Knowing Who You (Really) Are will Hugely Improve Your Life
A newly-separated woman had tentatively started dating: what do you like to do? asked the man she had known for less than an hour.
It was a valid question, but she froze. “I couldn’t answer him,” she said later. “It shook me…how scary is it that I don’t even know what I like to do?”
She began to suggest she’d lost her identity during her eight-year relationship, but then she paused. “But I might be kidding myself. Perhaps I’ve never gotten to know myself at all.”
It’s a surprisingly common story. Even when we’re aware self-knowledge is the key to Greatness or even just a Good Enough life, we’re not (really) sure if we’ve got it nailed.
I mean, babies don’t show up with high levels of personal insight, they can’t tell you that crying and burping are their dominant coping strategies, even though they are. And as we grow up, there’s no owner’s manual to follow. So we take the DIY approach: we frame ourselves through the eyes of others: parents or early caregivers, then teachers, peers and partners.
And if one of more of those key influencers is erratic, or battling their own demons, it can be extremely difficult to form a sound and accurate view of Who You (Really) Are.
Who is that Person in the Mirror?
People’s eyes light up when they hear that the first step to making change is to get to know themselves better. Why not: we all want to think and talk about ourselves and therapy offers the best possible excuse.
But it still surprises me how little people know about themselves. They can tell you the superficial stuff: their favourite colour, food and movie. They can tell you what’s going down at work or in their relationships and what they think of their body.
But drill deeper and people often get lost. That’s because in the craziness of life we haven’t devoted enough time to self-discovery, or we’ve been spun off track by others in our world. We haven’t had the time, energy or expertise to ask the big questions of ourselves.

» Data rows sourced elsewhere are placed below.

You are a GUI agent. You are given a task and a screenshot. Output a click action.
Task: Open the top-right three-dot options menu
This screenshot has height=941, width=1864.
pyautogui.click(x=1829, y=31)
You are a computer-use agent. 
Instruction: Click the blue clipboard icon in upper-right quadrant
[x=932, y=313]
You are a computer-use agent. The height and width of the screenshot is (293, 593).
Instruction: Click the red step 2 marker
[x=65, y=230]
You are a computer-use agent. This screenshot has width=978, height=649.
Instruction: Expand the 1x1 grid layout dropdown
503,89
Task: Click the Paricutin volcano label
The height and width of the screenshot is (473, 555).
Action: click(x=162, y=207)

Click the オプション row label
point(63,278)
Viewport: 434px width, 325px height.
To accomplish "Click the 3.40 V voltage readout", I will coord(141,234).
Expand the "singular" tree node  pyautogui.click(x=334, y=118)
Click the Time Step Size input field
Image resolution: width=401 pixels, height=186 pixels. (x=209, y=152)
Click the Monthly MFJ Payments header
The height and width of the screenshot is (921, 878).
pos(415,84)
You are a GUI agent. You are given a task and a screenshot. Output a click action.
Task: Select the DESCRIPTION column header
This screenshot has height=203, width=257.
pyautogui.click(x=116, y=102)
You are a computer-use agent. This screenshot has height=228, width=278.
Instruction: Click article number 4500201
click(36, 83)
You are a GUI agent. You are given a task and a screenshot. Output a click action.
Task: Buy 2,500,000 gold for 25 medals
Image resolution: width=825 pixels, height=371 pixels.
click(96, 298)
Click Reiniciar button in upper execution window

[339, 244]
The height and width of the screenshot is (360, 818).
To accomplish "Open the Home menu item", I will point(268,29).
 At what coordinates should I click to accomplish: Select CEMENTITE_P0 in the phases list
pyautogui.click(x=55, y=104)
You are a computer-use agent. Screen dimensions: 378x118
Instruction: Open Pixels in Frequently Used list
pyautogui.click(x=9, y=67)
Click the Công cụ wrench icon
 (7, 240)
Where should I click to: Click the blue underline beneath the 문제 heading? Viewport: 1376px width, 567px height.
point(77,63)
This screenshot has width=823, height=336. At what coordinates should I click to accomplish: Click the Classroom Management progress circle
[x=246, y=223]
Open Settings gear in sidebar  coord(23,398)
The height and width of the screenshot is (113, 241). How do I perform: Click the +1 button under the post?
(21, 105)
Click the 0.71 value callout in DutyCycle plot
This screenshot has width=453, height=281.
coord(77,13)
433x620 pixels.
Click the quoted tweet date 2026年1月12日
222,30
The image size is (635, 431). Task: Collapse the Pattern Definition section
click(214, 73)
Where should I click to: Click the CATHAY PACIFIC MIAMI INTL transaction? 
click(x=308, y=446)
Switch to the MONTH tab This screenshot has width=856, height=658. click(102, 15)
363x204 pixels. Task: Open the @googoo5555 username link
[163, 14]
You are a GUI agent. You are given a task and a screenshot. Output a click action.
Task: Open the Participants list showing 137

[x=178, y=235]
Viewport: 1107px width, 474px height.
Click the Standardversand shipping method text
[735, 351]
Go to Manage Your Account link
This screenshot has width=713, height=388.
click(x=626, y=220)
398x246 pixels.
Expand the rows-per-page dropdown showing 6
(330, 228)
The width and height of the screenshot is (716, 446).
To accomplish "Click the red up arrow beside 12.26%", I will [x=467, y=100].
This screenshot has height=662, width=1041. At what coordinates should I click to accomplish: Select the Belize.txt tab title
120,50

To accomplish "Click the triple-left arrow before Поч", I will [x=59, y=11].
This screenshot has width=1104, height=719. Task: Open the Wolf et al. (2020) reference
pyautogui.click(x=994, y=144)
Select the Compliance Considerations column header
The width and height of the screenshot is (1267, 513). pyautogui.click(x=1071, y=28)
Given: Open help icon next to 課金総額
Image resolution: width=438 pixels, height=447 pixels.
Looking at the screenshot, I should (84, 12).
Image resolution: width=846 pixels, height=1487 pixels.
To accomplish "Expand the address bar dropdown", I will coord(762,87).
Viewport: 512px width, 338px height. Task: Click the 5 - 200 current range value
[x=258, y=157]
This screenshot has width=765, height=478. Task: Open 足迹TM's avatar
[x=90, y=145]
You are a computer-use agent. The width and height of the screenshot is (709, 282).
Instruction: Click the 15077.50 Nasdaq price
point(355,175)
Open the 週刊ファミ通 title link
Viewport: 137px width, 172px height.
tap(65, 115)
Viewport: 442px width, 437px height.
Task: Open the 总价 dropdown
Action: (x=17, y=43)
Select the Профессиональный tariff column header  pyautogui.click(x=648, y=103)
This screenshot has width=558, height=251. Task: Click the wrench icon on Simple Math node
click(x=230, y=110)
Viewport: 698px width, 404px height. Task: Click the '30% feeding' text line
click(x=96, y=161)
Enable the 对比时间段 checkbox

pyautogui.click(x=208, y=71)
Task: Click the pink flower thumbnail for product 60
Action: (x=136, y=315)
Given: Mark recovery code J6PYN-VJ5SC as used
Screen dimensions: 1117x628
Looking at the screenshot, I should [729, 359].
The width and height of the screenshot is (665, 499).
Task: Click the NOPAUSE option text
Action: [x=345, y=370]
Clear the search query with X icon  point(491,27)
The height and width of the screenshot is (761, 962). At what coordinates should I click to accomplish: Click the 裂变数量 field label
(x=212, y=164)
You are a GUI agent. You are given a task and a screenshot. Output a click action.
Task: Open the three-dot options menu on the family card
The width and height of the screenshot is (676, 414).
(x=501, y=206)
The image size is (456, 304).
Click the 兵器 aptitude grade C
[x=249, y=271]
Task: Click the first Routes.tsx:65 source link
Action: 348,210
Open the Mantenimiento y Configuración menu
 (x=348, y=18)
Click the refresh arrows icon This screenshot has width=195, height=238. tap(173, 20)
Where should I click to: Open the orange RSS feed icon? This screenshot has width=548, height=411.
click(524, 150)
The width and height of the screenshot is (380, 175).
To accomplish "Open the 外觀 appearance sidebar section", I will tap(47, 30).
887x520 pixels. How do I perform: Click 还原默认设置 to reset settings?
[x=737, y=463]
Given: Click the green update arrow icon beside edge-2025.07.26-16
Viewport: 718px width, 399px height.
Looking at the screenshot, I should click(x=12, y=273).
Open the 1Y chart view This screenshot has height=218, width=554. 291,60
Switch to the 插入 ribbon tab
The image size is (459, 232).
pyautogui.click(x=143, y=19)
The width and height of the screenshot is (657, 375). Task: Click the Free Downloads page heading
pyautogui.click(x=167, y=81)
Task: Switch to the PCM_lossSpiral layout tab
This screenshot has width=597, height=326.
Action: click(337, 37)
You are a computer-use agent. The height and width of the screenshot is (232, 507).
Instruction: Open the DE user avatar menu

So here’s a place to start. This is not a therapy session so don’t wind yourself up over it, and don’t worry if you can’t answer some of them. It’s just Self Knowledge 101 based on this insightful quote:
“You are not one person but three — the one you think you are, the one other people think you are and the person you really are.” — from the Writer’s Digest Guide to Successful Living, 1957
The Self-Knowledge 101 Test
Write down your answers if you want to ponder them at length — or don’t. The School of Life has no grades :)
1. The person YOU see:
- What one word best describes me? (the first word that jumps to mind).
- What one word sums up my childhood (up to 10 years)? Teens?
- What one word best describes my life NOW?
- Who was the most influential person in my early years and what did I learn from them about myself? About life?
- Who has been the most negative influence in my life (and how did they see me)? Are they still in my life (and should they be)?
- What is my biggest fear? Vulnerability?
- What is my favourite (positive) piece of feedback I’ve had from the world?
2. The person OTHERS see:
- What three words would my close friends use to describe me?
- What three words would a partner use to describe me?
- What word best describes what I’m like to live with?
- What word best sums up what I’m like to work (or study) with? How would my manager/staff describe me?
- How would someone I’ve just met at a party describe me? What would they say after talking to me?
- Who do I present myself as on social media? What would my followers say about that person and the life he/she lives?
3. The person YOU (REALLY) ARE:
- What do I like to do with my free time when I’m on my own? Do I make enough time for it?
- What do I most like to wear when no-one’s watching or judging? Do I wear it out in the world?
- What do I most like to read, listen to, talk or think about? Do I indulge in it?
- What’s my first reaction to conflict? What’s my second? (Are these strategies acceptable to me?)
- How do I react to high stress? (Am I happy with this reaction?)
- Who do I like to spend time with? Do I create opportunities for this?
- Who do I not like to spend time with? Am I taking steps to reduce this?
- Do I listen more to my head, heart or emotions? Am I okay with this balance?
- What is my biggest strength (and my second and third)? Do I use them all in all aspects of my life?
- What is the best advice I’ve ever given to a struggling friend? Do I follow it myself?
- What do I long for? Am I on track to getting it or being it? How could I do this better?
Knowing who you are — having insight into your thoughts, emotions and behaviour — can make a huge different to your life (and your stress levels!) Obviously there are no definitive answers, nor should any judgment be attached to them. You don’t have to be one of these people at the expense of the others — we’re not one-dimensional beings; each of us is a unique combination of all three.
These questions are just intended to promote your own self-understanding and highlight the areas you might want to fill out and what you might want to change.
But give yourself a pat, or hug, for fronting the test: getting to know yourself is fun and can be life-changing — but it also takes courage.